The Mole Mapper Melanoma Study asked people to take photos of and measure their moles to determine their melanoma risk and advance skin cancer research.
Now the results of the study, which included an app that participants could download to photograph their moles, are in.
The research, sponsored by Sage Bionetworks and the Oregon Health & Science University (OHSU, attracted 2,798 participants.
The findings, in an article titled “The Mole Mapper Study, mobile phone skin imaging and melanoma risk data collected using ResearchKit,” were published in Nature Scientific Data.
Mole Mapper asked people to share photos and measurements of their moles over time, since abnormal or changing moles can be an indicator of melanoma. The goal was to advance the notion of remote mole monitoring, including whether it was a good way to detect melanoma early.
“In designing the study, we first wanted to know if research run remotely and entirely through an app could find the same melanoma risks as years of rigorous epidemiology and genetics research,” Dan Webster, a research fellow at the National Cancer Institute, said in a press release.
“We show, for instance, that Mole Mapper participants with red hair were significantly more likely to be diagnosed with melanoma. This is in alignment with previously published data showing that people with red hair caused by mutations in the MC1R gene have a higher risk for melanoma,” he said.

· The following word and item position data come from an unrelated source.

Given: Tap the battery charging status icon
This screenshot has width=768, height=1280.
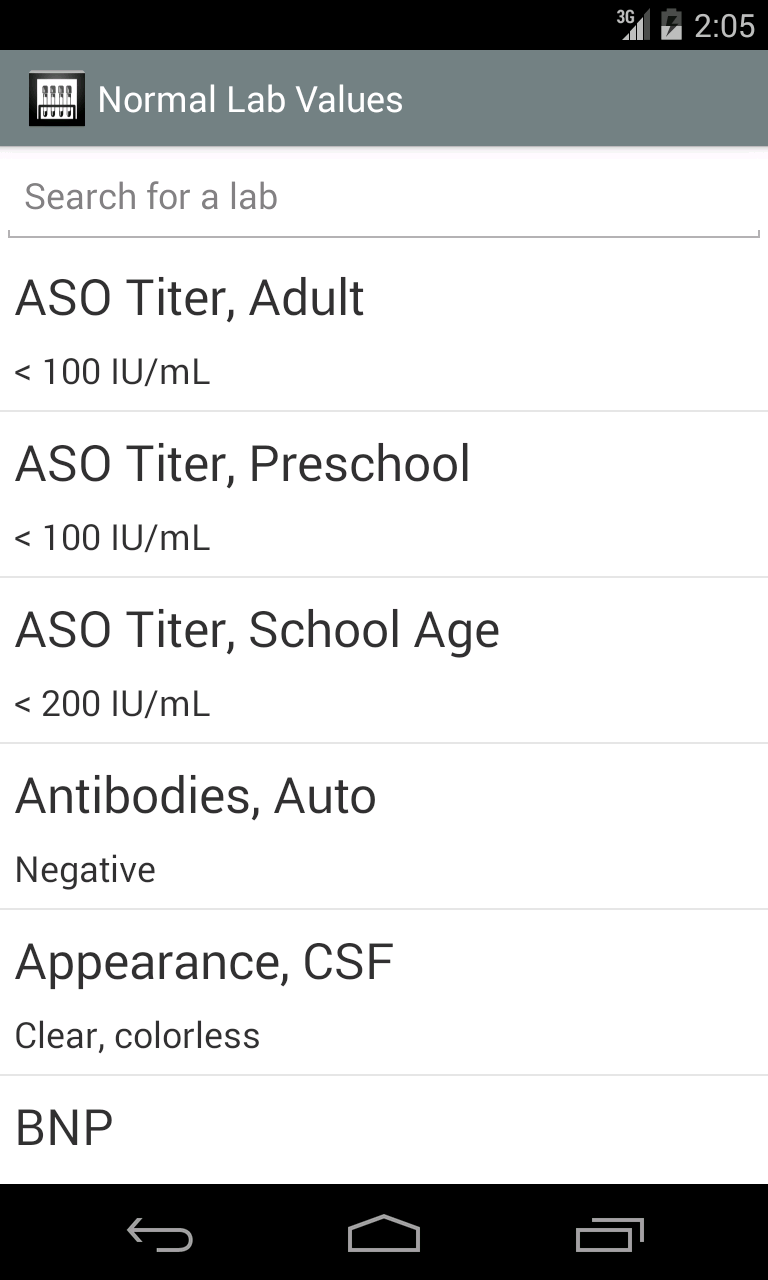Looking at the screenshot, I should tap(671, 24).
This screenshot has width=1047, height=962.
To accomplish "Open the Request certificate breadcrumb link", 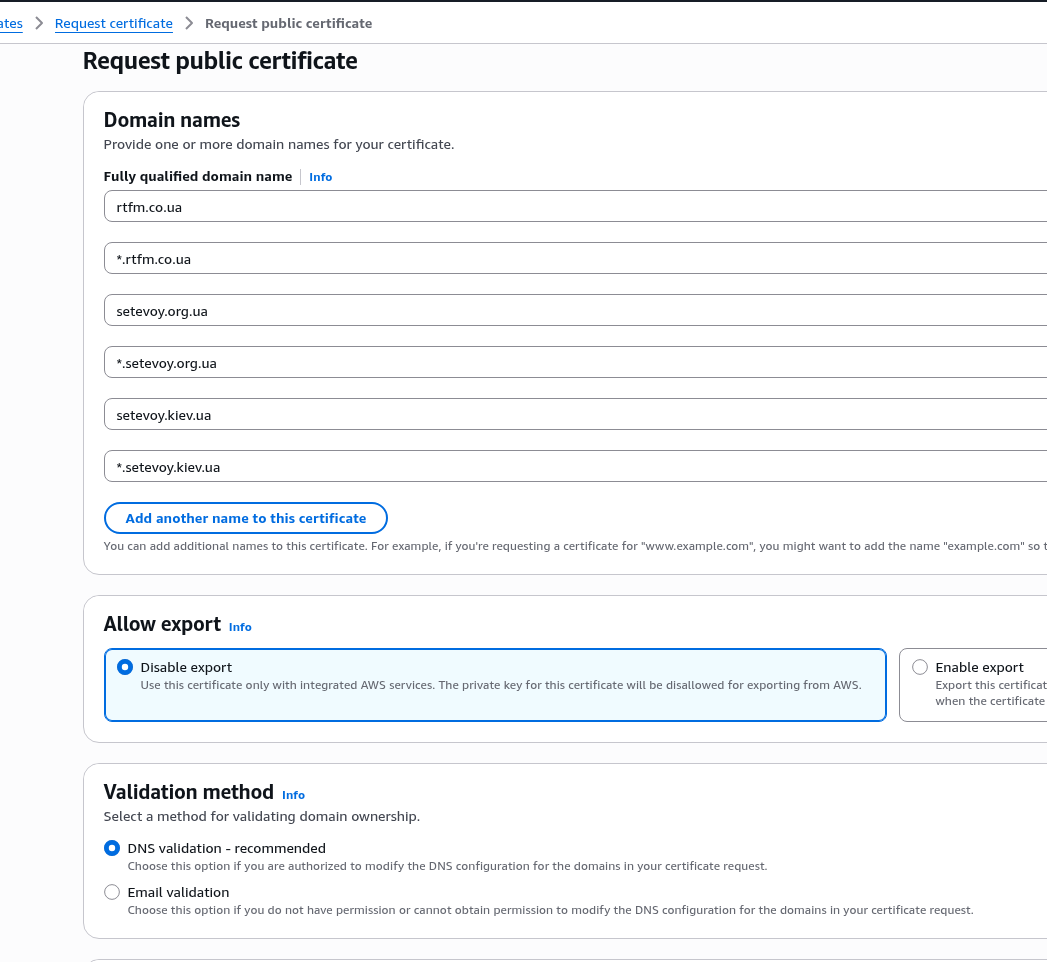I will click(x=113, y=23).
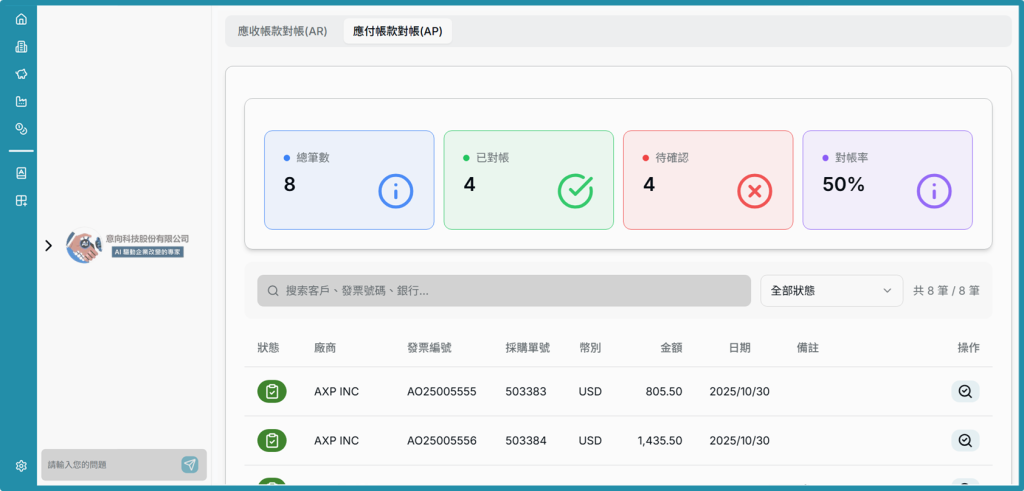Open the Home icon in sidebar
Screen dimensions: 1024x491
(x=21, y=19)
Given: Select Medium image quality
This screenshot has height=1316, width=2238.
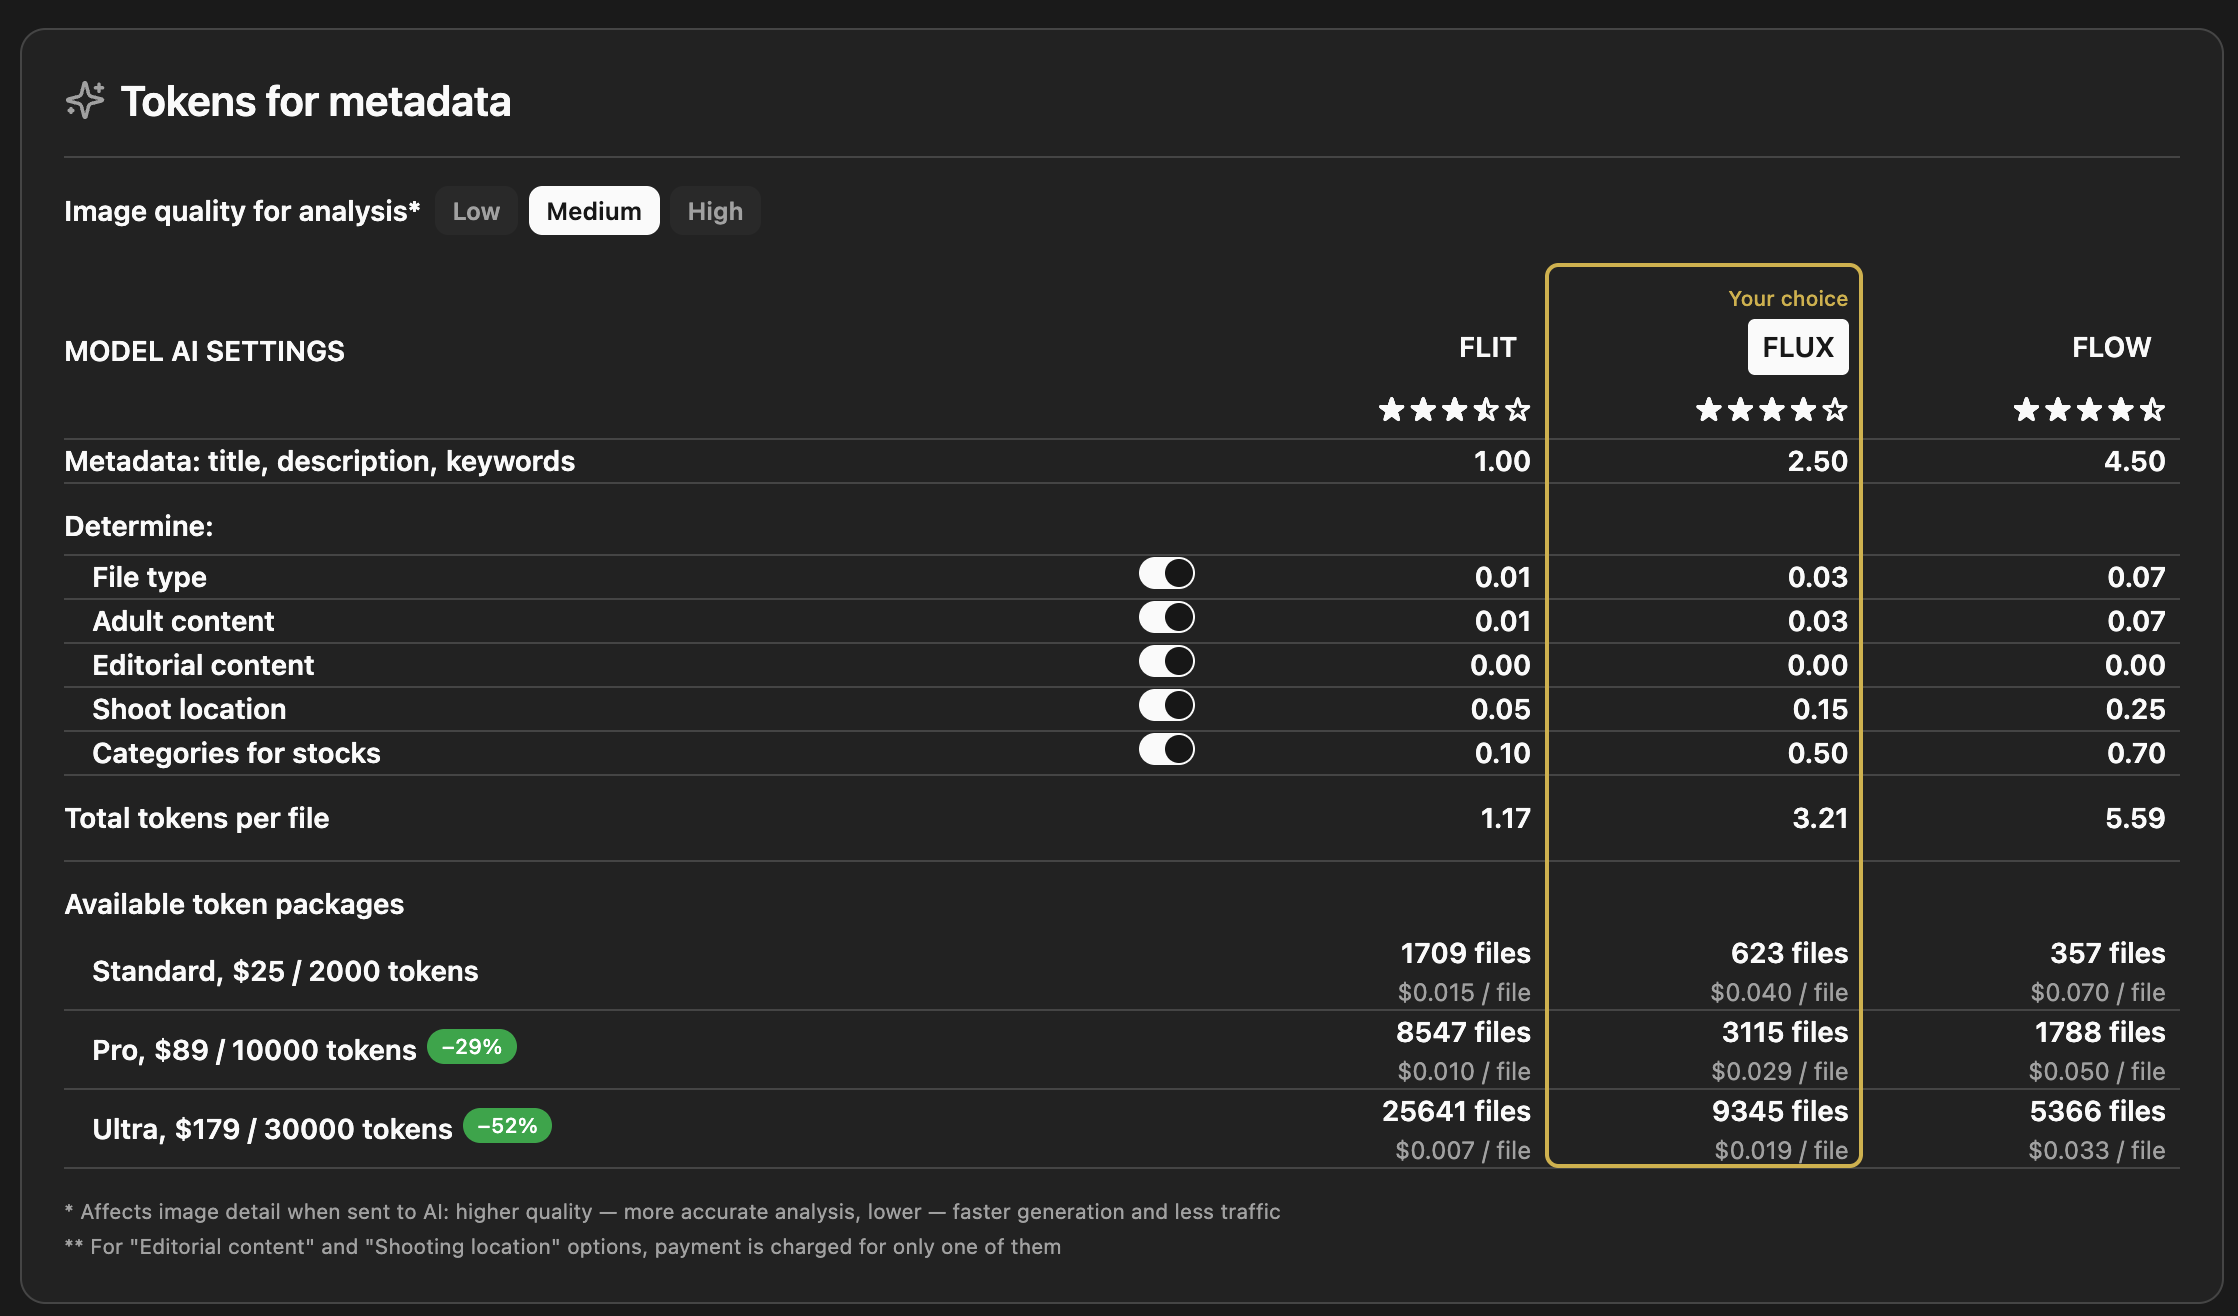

Another aim of the investigation was to answer frequently asked questions about moles. Stanford University researchers had shown that applying deep learning algorithms to a patient database might be used to diagnose skin conditions. Mole Mapper researchers created a similar database, based on participant-sourced data.
“With Mole Mapper, we have a unique ability to collect thousands of measurements from ‘pre-clinical’ moles that people measure themselves at home,” Webster said. “Over time, this can provide a basis for mole size and shape distributions to serve as a new benchmark for future studies.”
Mole Mapper fits Sage Bionetworks’ objective of developing open-source information-gathering modules that can be turned into mobile applications, enabling broad sharing of the resulting data.
“In the promising space of mobile health, too often data is controlled by private interests,” said Brian Bot, co-author of the study and principal scientist at Sage Bionetworks. “Shared data resources such as these will help enable the scientific community to more quickly determine what can and cannot be gleaned from these types of remote measurements.”